El trámite congresional es un filtro que evita abusos y anarquía, y una manera adicional de imponer la sanción de indignidad a los más importantes empleados del Estado cuando han incumplido sus deberes, y su conducta, oficial o personal, ha sido inadecuada, dada la enorme responsabilidad que tienen ante la sociedad. Pero la culpabilidad penal no la puede deducir sino la autoridad judicial, que asume competencia solo si el Congreso le traslada el caso para ese efecto, cuando concluye que efectivamente se violó la ley. Por eso, la actuación que se cumplió en la Cámara fue eminentemente política. Así ha sido siempre, como cuando se juzgó a Nariño, Obando, Mosquera y Rojas Pinilla.
Pero, sobre todo, el sistema democrático funciona si las ramas del poder público son independientes y actúan con libertad. Si a sus miembros se imponen parámetros que lesionen la posibilidad de actuar de acuerdo con sus propios conocimientos y criterios, el desbarajuste será enorme. Basta con imaginarse lo que ocurriría cuando un magistrado no está de acuerdo con sus colegas de sala, y salva el voto.
Hay de por medio, adicionalmente, una situación inquietante. Denunciados que fueron también los que negaron la preclusión, la Corte decidió que no había lugar a investigarlos. Es decir, determinó que no violaron la ley. A los otros sí, y por eso las indagatorias. Algo muy parecido a una condena anticipada. Con el agravante de que la alta superioridad se pronunció de esa manera sobre un asunto que nunca llegó a ser de su competencia: el diligenciamiento contra el ex presidente Samper.

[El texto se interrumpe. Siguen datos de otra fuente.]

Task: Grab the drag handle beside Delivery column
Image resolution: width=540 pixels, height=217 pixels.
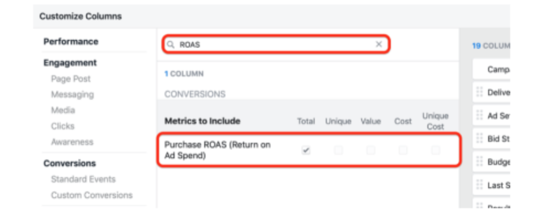Action: coord(479,92)
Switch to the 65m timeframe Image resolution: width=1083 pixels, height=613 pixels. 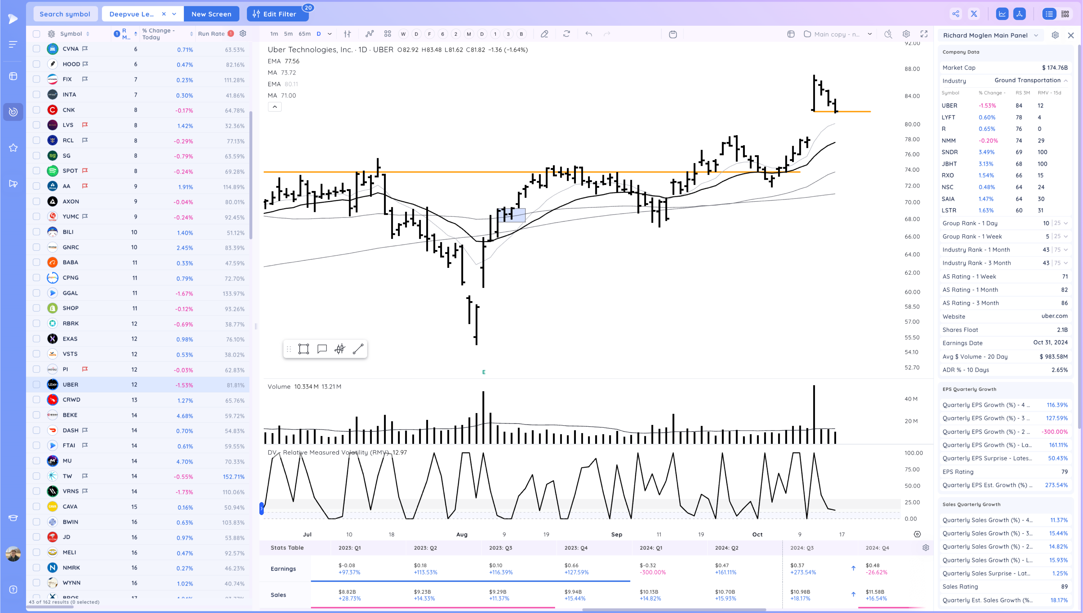coord(304,34)
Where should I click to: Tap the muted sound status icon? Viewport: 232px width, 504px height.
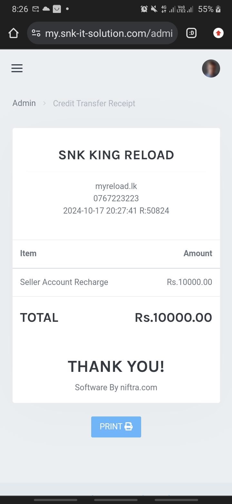coord(154,9)
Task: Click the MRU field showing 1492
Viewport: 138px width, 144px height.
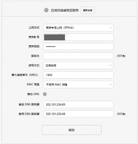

En suma, la Honorable Corte no puede justiciar a los congresistas por sus pronunciamientos. No ocurre en parte alguna. Sería afectar su independencia en detrimento de la democracia y del funcionamiento de las cámaras. Si así fuera, se desquiciaría la rama legislativa, cuyos miembros serían en adelante magistrados y no legisladores, que irían a parar a la cárcel calificados de prevaricadores el día que la Corte respectiva declarara inconstitucional una ley.
Si el legislador se equivoca, obra con desatención o marrullería, o incumple las obligaciones propias de su investidura, no hay impunidad. Como lo señala la propia Constitución, responderá políticamente ante la sociedad y frente a sus electores.